= Directions for this task =
Below, find the line containing "Where should I click to: Open"; from there to the final line, print every line exactly and skip the pictures.

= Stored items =

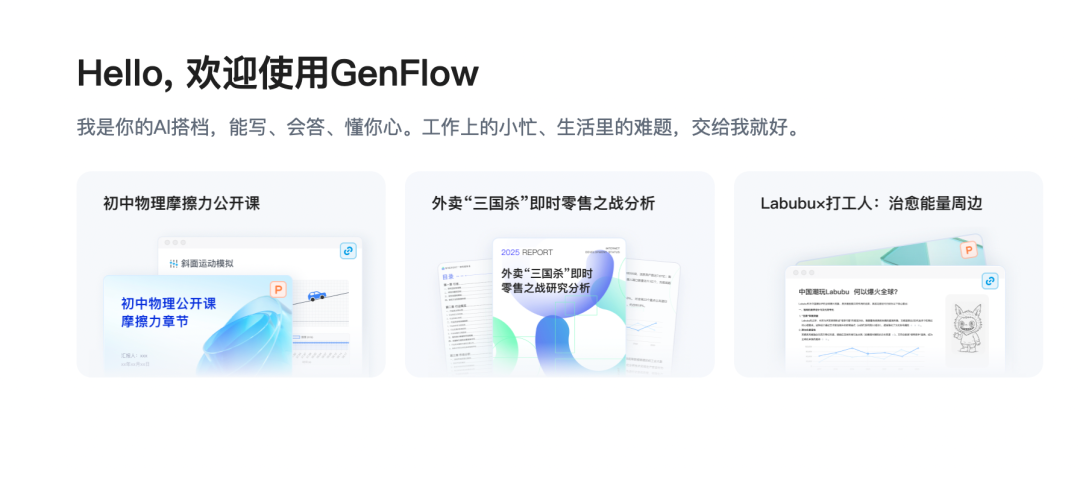Click the window dots on 斜面运动模拟 preview

175,242
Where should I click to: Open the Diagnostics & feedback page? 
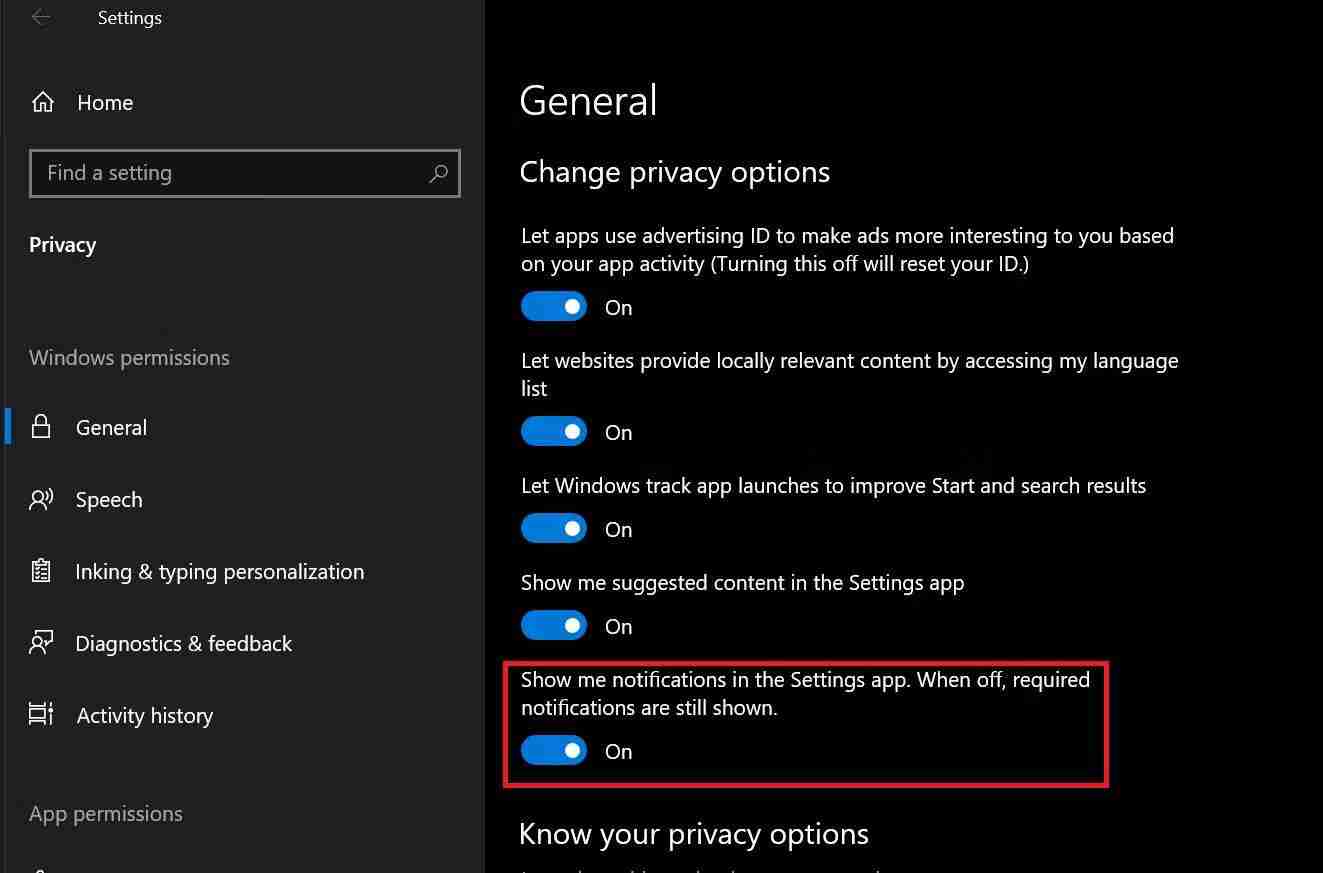pos(183,643)
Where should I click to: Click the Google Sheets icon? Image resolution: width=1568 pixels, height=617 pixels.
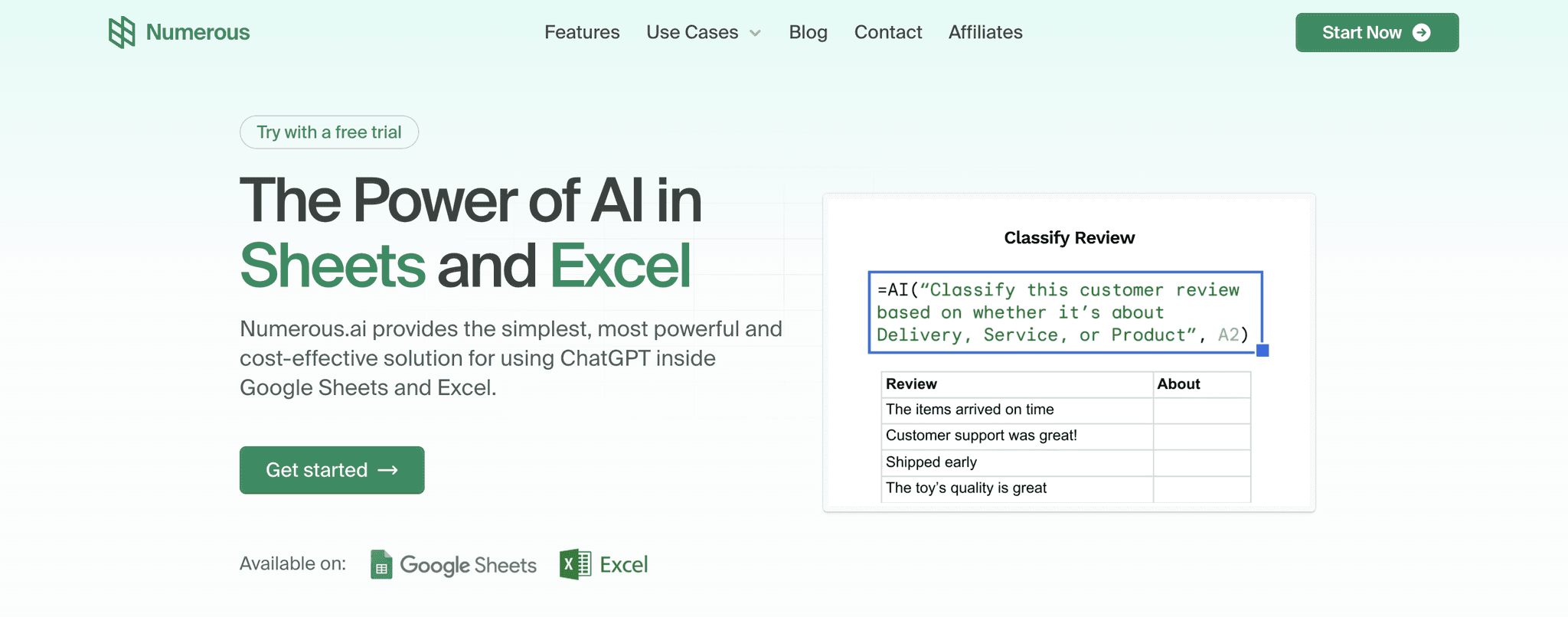pyautogui.click(x=381, y=565)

= Result of the exercise =
Where should I click to: Open the Diagnostics & feedback page? 
pos(183,643)
Where should I click to: Click the Google Sheets icon? Image resolution: width=1568 pixels, height=617 pixels.
pyautogui.click(x=381, y=565)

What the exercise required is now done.